Cormac McCarthy's The Road

Cormac McCarthy’s The Road

Cormac McCarthy gets it. The voice we hear from our earthly fathers is often the same voice we attribute to our heavenly Father, for better or worse. And I think this is something God planned.

McCarthy’s book, The Road (which was made into a film in fall of 2009), is a disturbing look into a bleak future, one where seemingly no hope survives. The reader is introduced to a father and his 10ish year old son who are struggling daily to find food and warmth amidst a desolate land, all while trying to steer clear of the many dangers of this stark new world.

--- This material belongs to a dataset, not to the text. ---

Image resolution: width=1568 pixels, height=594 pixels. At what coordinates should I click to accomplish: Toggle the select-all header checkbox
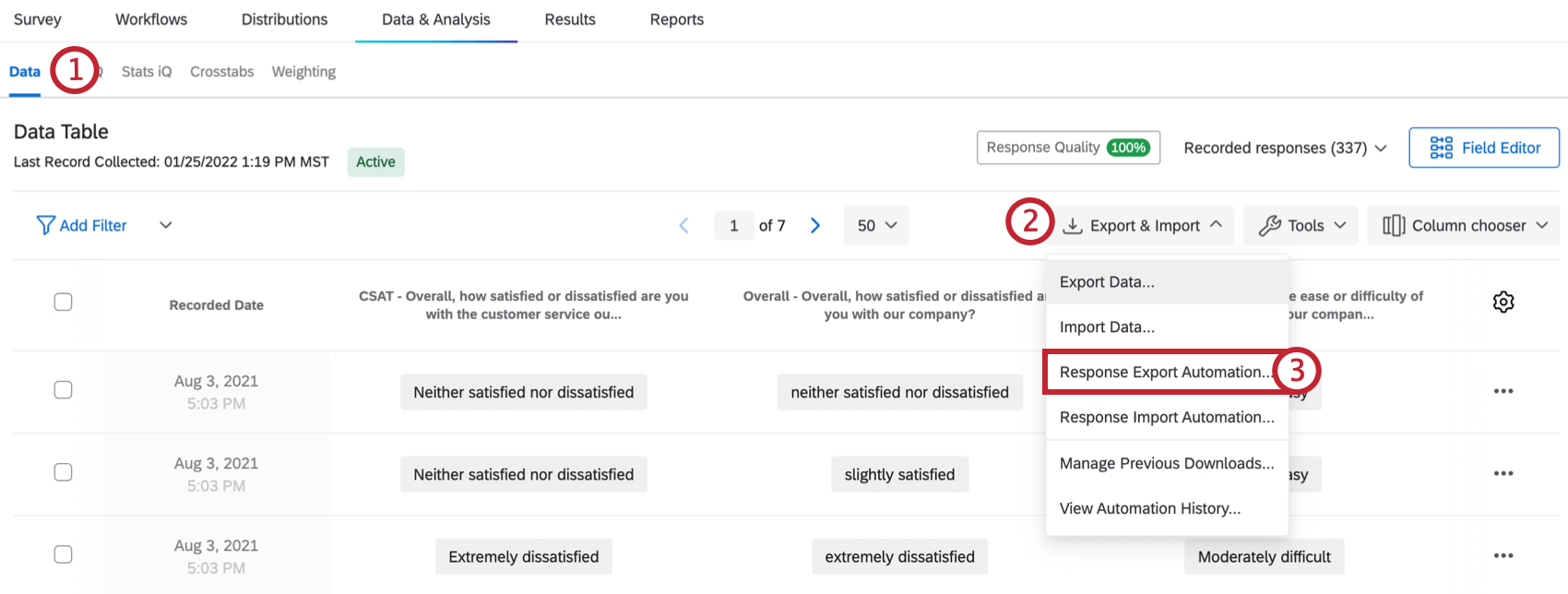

McCarthy is a master of the novel. If bleak could be beautiful, his terse descriptions of a gray world come close. His style also proves that poetic lines need not be over indulgent or flowery. There is no sentimentality presented, just the cold reality of the nothingness our characters find themselves in.

But in the midst of these dire circumstances and disconcerting images, we are presented with a man sacrificing himself for his son over and over. He wasn’t perfect, he surely made mistakes, but when he made a mistake he apologized gently, because he loved his son very much—much more than anything else in the world including himself.

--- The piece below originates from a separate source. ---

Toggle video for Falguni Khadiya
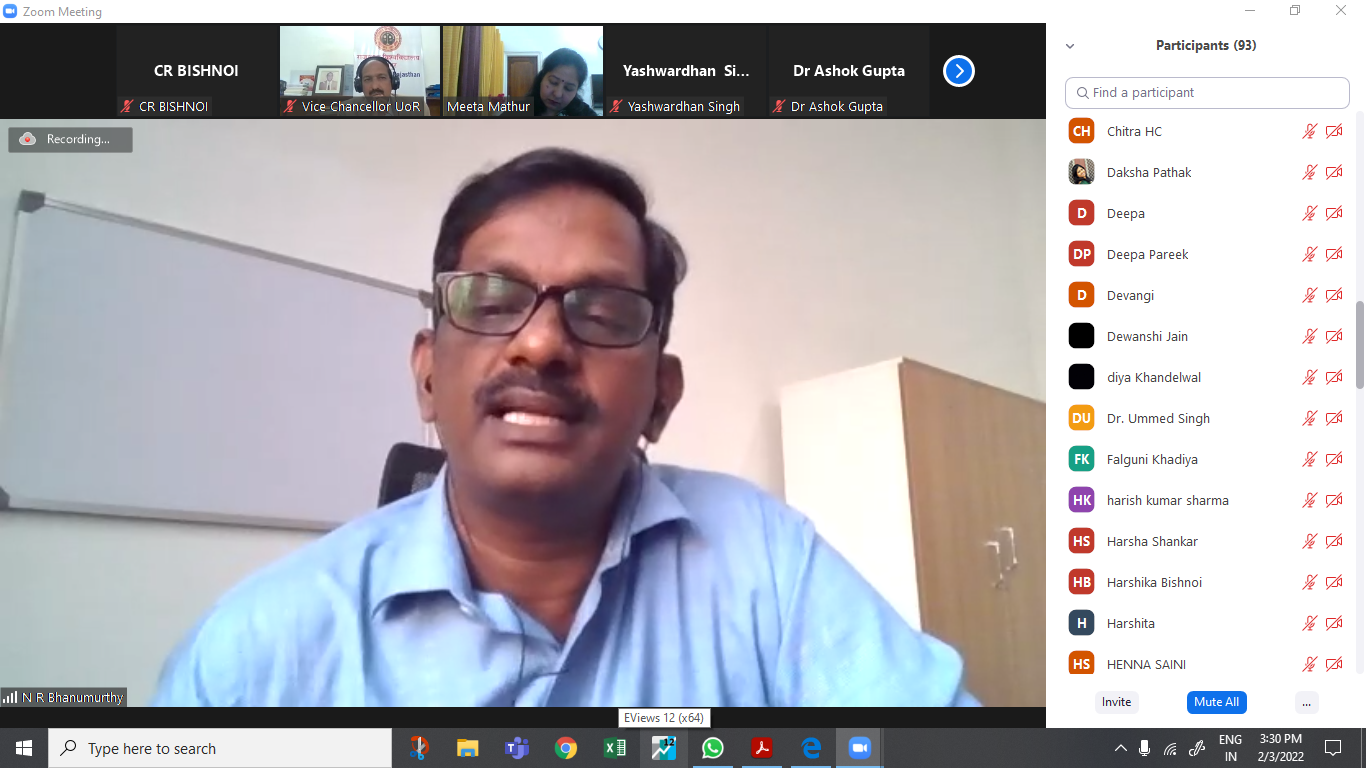 pyautogui.click(x=1333, y=459)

In reading this story, my desire for a father (or the Father) intensified. In many ways my father was the opposite of the man in The Road, often sacrificing me for himself. I definitely do not want to give my children the same flawed fatherhood I received. And it is in my longing for something more than my earthly father, acknowledging the hurt and pain that he wrought, that I find the sorrow that leads me to my God. It would be easy to give up and ignore the longing, but it is a real work of grace and courage to follow that hurt to something more.

McCarthy’s disturbing images of a hopeless future point us to the grim reality that in our current world, though seemingly comfortable on the outside (especially for us Westerners), there is a lurking darkness and violence just beneath the surface. We need fathers to help us traverse this darkness. And this points to the Father who gives us the grace to do so.

The man in our story is a welcome contrast to most fathers portrayed in television, especially comedies. The typical TV Dad is a Homer Simpson: dull and withdrawn. Though funny in a comedy, it is tragic in real life. The sad reason these father characters work so well is that they are true to life.

We all have an image of God presented in our fathers and some of us have a more accurate description than others. But none have a perfect portrait, we are all flawed. McCarthy forces us to reconcile and struggle with these similarities and differences.

Though my father has failed me in many ways, and I know I am deeply flawed myself, there is still hope. Through the power of Jesus’ work on the cross, my wounds are not my own. Through the power of Christ’s resurrection, there is hope for new life, there is a possibility for me to know the love of a Father, and to give that love as a father one day. This is the unnamed hope that propels a story like The Road. It is one that touches the essence of every human being.

Near the end of the story, there’s a woman who tells the boy that “the breath of God was his [father’s] breath.” And so it is, for better or worse. And with the grace that God gives, it won’t be perfect, but it can be for the better.